Quando entrai per la prima volta nell’ufficio del tuo capostaff al secondo piano di Botteghe Oscure, nella primavera del 1996, in vista del mio prossimo impiego come tuo addetto stampa, alla parete c’era un ritratto di Tony Blair con una sua frase che diceva più o meno così: «Chi prova a cambiare è sempre accusato di tradimento». La sinistra si apprestava a vincere per la prima volta le elezioni e tu avevi appena pubblicato un libro intitolato, programmaticamente, “Un paese normale”. Un paio d’anni dopo ne avresti scritto un altro, con l’aiuto di Gianni Cuperlo: “La grande occasione: L’Italia verso le riforme”.

La mission, come si direbbe oggi, era complessa ma, anche, incredibilmente semplice: modernizzare la sinistra era la premessa per modernizzare l’Italia e battere – sul terreno dell’innovazione – l’offerta berlusconiana. Bisognava dunque essere (come Blair) «più liberali» di Forza Italia: aprirsi alle professioni, al merito, alla creatività, all’individualismo, e insomma ad un’idea moderna e dinamica di libertà civile, politica ed economica. Qui hai giocato la partita politica della tua vita: contro tutti i conservatori. Contro i conservatori del sindacato, contro la magistratura militante, contro le burocrazie e le caste, contro chi a sinistra ti accusava di tradimento per aver fatto con Berlusconi un accordo che finalmente riformasse la Costituzione, contro i custodi della tradizione, e naturalmente anche contro il conservatorismo dell’Ulivo.

Sei stato fatto a pezzi per quella tua giusta, sacrosanta battaglia di modernità. La «rottura sentimentale» che in un’altra intervista (sempre all’ottimo Aldo Cazzullo) rimproveravi a Renzi è davvero la chiave per comprendere ciò che sta accadendo a sinistra: salvo che si è già consumata da tempo, e precisamente da quando tu, con lucidità politica e coraggio personale, hai tentato invano di modernizzare la sinistra italiana (post)comunista. Anche tu sei stato accusato – più o meno dagli stessi che oggi combattono Renzi – di tradimento e resa all’avversario. E quando hai provato a rimediare – perché ti sentivi non il liquidatore, ma il garante della sinistra – ti hanno eliminato senza troppi complimenti nel generale sollievo di tutti i conservatori.
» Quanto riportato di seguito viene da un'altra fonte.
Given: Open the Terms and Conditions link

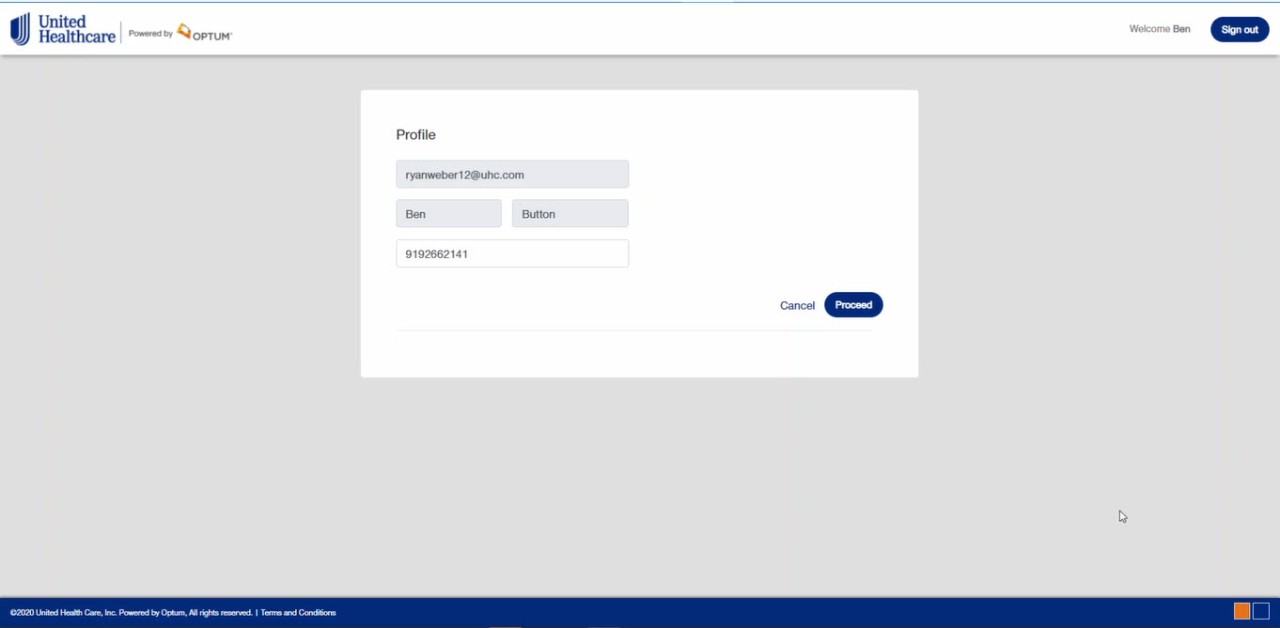Looking at the screenshot, I should (298, 613).
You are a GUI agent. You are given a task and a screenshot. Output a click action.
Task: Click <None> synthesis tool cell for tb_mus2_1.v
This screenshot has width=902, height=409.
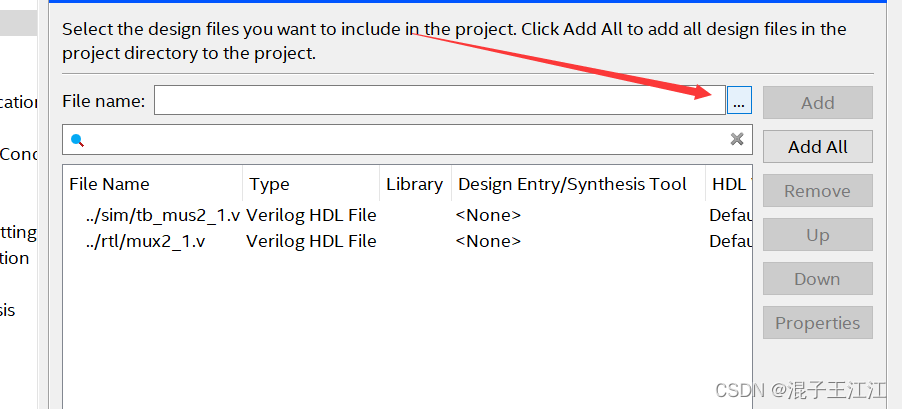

È questo il dramma – sentimentale, cioè politico – della sinistra: è su questa ferita non rimarginabile, che tu da allora e ancor oggi tenti invano di rimarginare, che si è consumata l’implosione definitiva della tradizione (post)comunista. L’amara verità è che da quella tradizione non poteva più venire pressoché nulla di politicamente fertile: e lo dimostra proprio la tua ritirata strategica, il ripiegamento obbligato dell’unico che avrebbe potuto salvarla. Renzi nasce in questo vuoto, e vince con sorprendente rapidità perché intorno a lui non c’è più niente di vivo. E’ vero: non gli manca, come dici, una certa arroganza (anche qui, tutto sommato, niente di nuovo), ma quel tono c’entra molto con la politica e molto poco, invece, con il carattere. La nuova sinistra di Renzi – e di D’Alema negli anni Novanta, e di Craxi negli anni Ottanta – è impaziente perché la vecchia sinistra è già tramontata ma non riesce ad ammetterlo. L’errore di questi vent’anni – l’unico errore politico che mi sento di rimproverarti – è aver cercato di farle convivere.